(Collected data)
+++

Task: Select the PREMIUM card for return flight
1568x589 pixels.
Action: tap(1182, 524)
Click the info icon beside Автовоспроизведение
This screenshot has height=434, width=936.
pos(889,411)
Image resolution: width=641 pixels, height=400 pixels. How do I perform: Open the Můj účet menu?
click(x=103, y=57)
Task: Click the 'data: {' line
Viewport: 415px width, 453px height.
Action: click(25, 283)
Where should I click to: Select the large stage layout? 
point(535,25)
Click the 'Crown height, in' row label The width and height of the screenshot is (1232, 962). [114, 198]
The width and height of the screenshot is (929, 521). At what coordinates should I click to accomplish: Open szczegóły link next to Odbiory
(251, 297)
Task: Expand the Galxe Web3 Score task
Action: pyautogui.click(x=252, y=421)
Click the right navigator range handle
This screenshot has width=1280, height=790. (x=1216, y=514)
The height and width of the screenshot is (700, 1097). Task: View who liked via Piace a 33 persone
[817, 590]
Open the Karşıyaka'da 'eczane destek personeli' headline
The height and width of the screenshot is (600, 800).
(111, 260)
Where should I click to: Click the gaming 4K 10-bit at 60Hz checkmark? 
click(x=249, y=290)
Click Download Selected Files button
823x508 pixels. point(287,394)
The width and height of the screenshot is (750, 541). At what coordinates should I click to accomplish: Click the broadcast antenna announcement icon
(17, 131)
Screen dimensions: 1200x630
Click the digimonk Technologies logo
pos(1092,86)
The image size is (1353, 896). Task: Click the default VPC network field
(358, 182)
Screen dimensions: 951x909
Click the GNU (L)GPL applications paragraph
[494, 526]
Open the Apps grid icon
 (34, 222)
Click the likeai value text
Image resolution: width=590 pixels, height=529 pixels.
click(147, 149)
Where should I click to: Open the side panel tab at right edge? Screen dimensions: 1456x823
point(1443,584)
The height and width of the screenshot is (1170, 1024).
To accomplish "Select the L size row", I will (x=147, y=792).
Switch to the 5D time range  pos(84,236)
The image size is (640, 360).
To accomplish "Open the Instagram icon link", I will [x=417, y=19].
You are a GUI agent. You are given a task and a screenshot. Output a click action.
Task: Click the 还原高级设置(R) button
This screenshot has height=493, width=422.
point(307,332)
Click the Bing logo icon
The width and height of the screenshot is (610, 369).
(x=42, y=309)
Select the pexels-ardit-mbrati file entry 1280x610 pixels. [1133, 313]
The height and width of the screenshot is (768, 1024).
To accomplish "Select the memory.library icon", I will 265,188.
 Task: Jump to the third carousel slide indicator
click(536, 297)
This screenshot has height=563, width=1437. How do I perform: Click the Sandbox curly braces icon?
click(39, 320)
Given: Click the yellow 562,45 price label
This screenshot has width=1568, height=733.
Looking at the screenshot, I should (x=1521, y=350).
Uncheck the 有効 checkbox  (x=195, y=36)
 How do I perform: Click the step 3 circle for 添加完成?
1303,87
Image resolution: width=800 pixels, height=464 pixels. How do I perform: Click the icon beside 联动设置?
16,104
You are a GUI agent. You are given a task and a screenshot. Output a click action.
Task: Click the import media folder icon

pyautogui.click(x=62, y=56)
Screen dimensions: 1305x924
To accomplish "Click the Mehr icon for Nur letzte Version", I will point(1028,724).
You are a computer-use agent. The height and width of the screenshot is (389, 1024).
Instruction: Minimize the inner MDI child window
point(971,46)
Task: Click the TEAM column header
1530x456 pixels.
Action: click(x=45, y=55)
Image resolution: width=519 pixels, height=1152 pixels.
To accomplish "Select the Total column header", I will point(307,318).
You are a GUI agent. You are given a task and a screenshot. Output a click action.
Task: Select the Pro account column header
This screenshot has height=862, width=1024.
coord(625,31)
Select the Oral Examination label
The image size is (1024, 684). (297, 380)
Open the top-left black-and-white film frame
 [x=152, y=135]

+++

* Task to complete: Copy each line of the records that has "will" in it.

* Exercise answer:
To accomplish "Select the L size row", I will (x=147, y=792).
To accomplish "Open the Instagram icon link", I will [x=417, y=19].
To accomplish "Select the memory.library icon", I will 265,188.
To accomplish "Click the Mehr icon for Nur letzte Version", I will point(1028,724).
To accomplish "Select the Total column header", I will point(307,318).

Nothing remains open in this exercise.